What is needed
Write all of the entries out again exactly, but not the images.

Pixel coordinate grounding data
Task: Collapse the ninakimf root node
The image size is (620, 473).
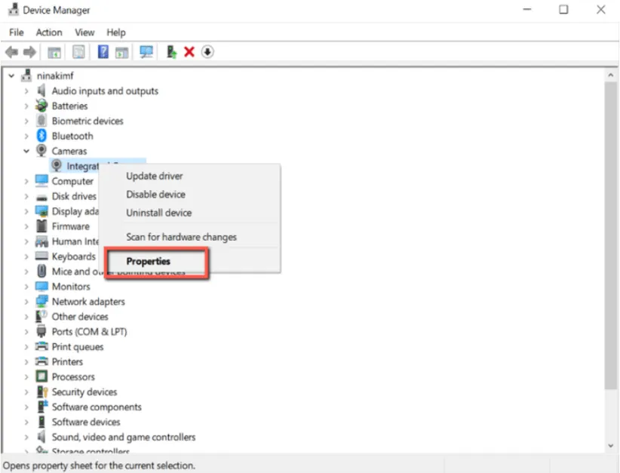Action: [11, 75]
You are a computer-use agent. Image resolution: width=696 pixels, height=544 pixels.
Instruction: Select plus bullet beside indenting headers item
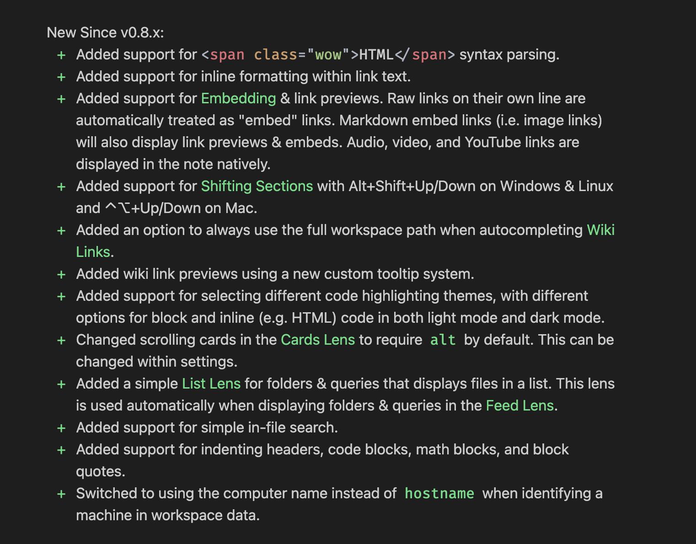[x=61, y=450]
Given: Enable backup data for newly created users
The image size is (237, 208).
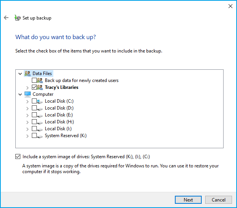Looking at the screenshot, I should coord(35,80).
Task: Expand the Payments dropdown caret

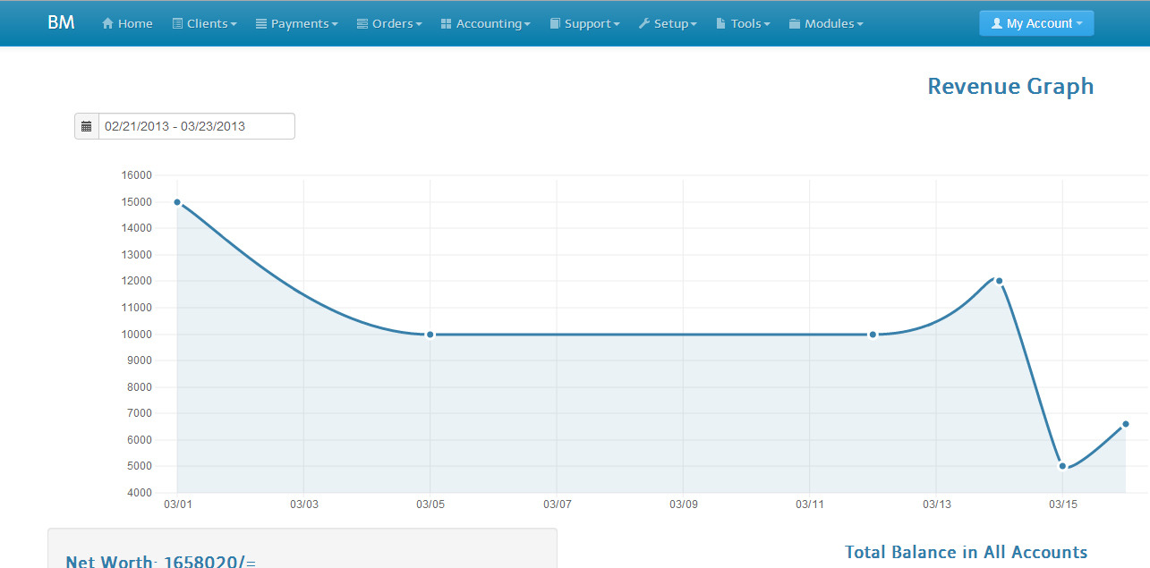Action: [335, 25]
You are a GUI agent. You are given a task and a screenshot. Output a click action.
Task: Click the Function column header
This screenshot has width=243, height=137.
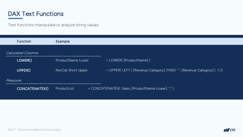coord(24,41)

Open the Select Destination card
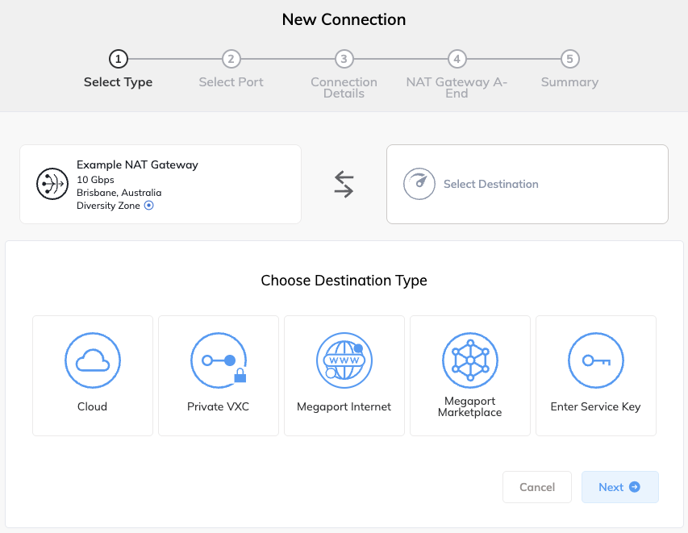pos(527,184)
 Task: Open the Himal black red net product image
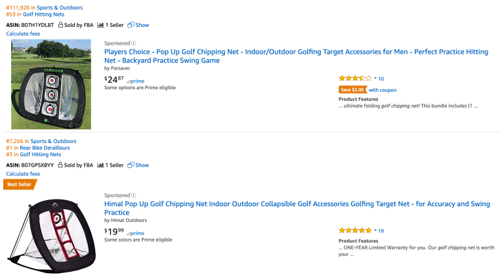tap(51, 236)
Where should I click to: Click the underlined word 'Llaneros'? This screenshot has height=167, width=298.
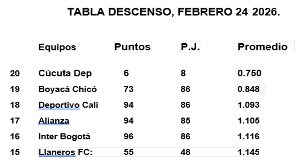[57, 152]
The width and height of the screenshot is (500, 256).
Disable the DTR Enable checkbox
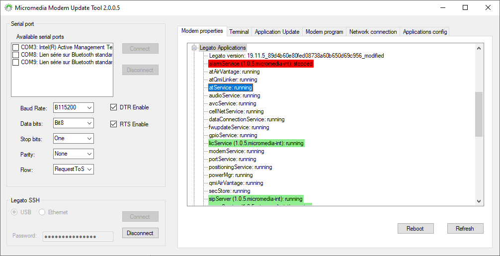[113, 107]
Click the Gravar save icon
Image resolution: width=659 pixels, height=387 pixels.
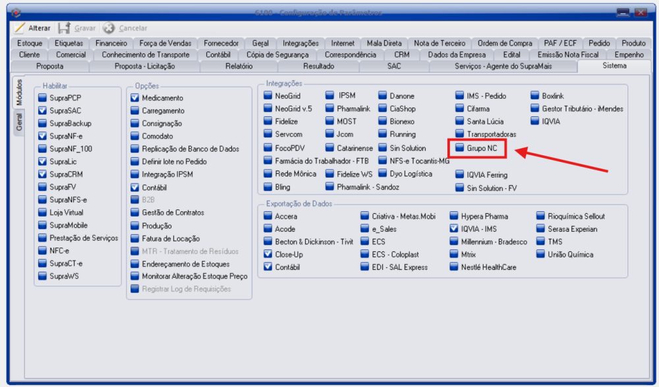click(64, 28)
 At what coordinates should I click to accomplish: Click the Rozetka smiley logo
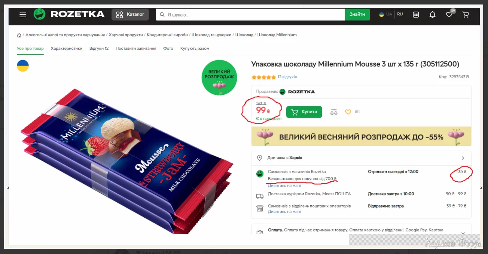pos(39,14)
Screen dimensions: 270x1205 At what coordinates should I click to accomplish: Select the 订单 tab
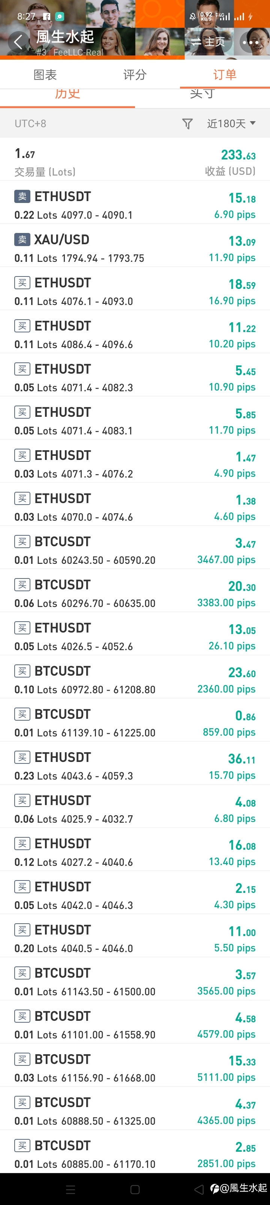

Solved exercise
Task: Collapse the ninakimf root node
The image size is (620, 473).
Action: [11, 75]
You are a computer-use agent. Image resolution: width=696 pixels, height=544 pixels.
Instruction: Select plus bullet beside indenting headers item
[x=61, y=450]
Given: Enable backup data for newly created users
The image size is (237, 208).
Looking at the screenshot, I should coord(35,80).
Task: Expand the Payments dropdown caret

Action: [335, 25]
You are a GUI agent. You are given a task and a screenshot. Output a click action.
Task: Click the Function column header
This screenshot has width=243, height=137.
coord(24,41)

Open the Select Destination card
pos(527,184)
 Task: Open the Himal black red net product image
tap(51, 236)
Where should I click to: Click the underlined word 'Llaneros'? This screenshot has height=167, width=298.
[57, 152]
The width and height of the screenshot is (500, 256).
Disable the DTR Enable checkbox
[113, 107]
Click the Gravar save icon
Image resolution: width=659 pixels, height=387 pixels.
click(64, 28)
 At what coordinates should I click to accomplish: Click the Rozetka smiley logo
pos(39,14)
Screen dimensions: 270x1205 At what coordinates should I click to accomplish: Select the 订单 tab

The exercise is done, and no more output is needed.